Scientific classification
- Kingdom: Plantae
- Clade: Tracheophytes
- Clade: Angiosperms
- Clade: Eudicots
- Clade: Rosids
- Order: Rosales
- Family: Rhamnaceae
- Genus: Pomaderris
- Species: P. cotoneaster
- Binomial name: Pomaderris cotoneaster N.A.Wakef.

= Pomaderris cotoneaster =

- Genus: Pomaderris
- Species: cotoneaster
- Authority: N.A.Wakef.
- Conservation status: EN

Species of flowering plant

Pomaderris cotoneaster, commonly known as cotoneaster pomaderris, is a species of flowering plant in the family Rhamnaceae and is endemic to south-eastern continental Australia. It is an erect shrub with woolly-hairy stems, elliptic leaves, and leafy panicles of cream-coloured flowers.

==Description==
Pomaderris cotoneaster is an erect shrub that typically grows to a height of 1–4 m, its branchlets densely covered with woolly, white, star-shaped hairs. The leaves are egg-shaped to elliptic, 15–30 mm long and 10–15 mm wide, the upper surface with bristly hairs and the lower surface densely covered with soft, star-shaped, white and rust-coloured hairs.

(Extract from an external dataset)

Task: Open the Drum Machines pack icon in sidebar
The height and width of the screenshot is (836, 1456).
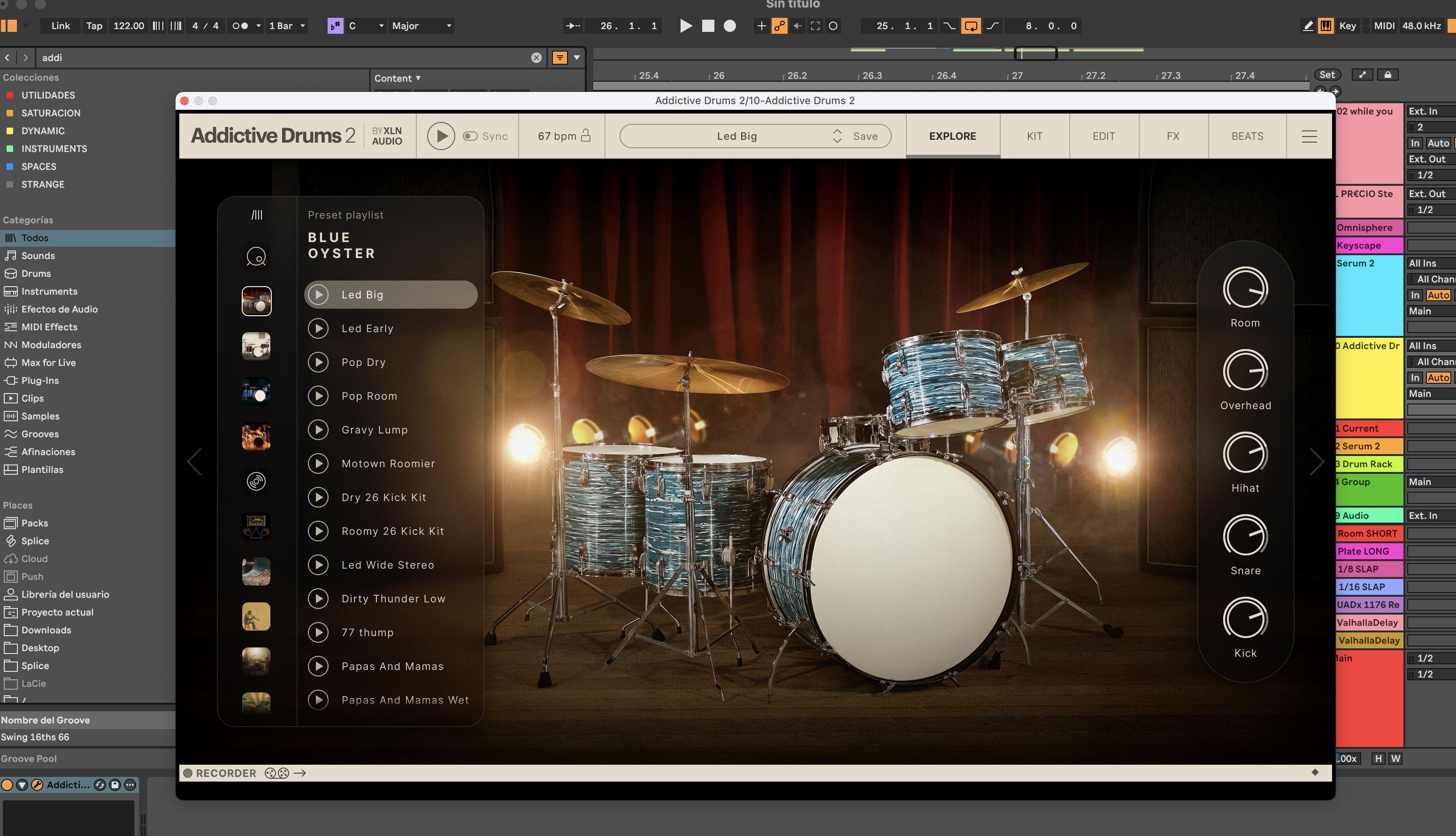Action: pyautogui.click(x=256, y=526)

The flowers are cream-coloured and borne in leafy, more or less pyramid-shaped panicles 30–100 mm long, each flower on a pedicel 1.5–2.5 mm long. The floral cup is 0.5–1.0 mm long, the sepals 1.6–2.0 mm long but fall off as the flowers open, and there are no petals. Flowering occurs in October and November.

==Taxonomy==
Pomaderris cotoneaster was first formally described in 1951 by Norman Arthur Wakefield in The Victorian Naturalist from specimens he collected near the Upper Genoa River in 1950. The specific epithet (cotoneaster) means "quince-likeness".

==Distribution and habitat==
This pomaderris grows in forest and woodland, often along rivers or on cliffs and is found from near Mittagong in New South Wales to the upper Genoa River in far north-east Victoria, but is rare in both states.

==Conservation status==
Cotoneaster pomaderris is listed as "endangered" under the Australian Government Environment Protection and Biodiversity Conservation Act 1999, the Victorian Government Flora and Fauna Guarantee Act 1988 and the New South Wales Government Biodiversity Conservation Act 2016. The main threats to the species include climate change, grazing by herbivores, and weed invasion.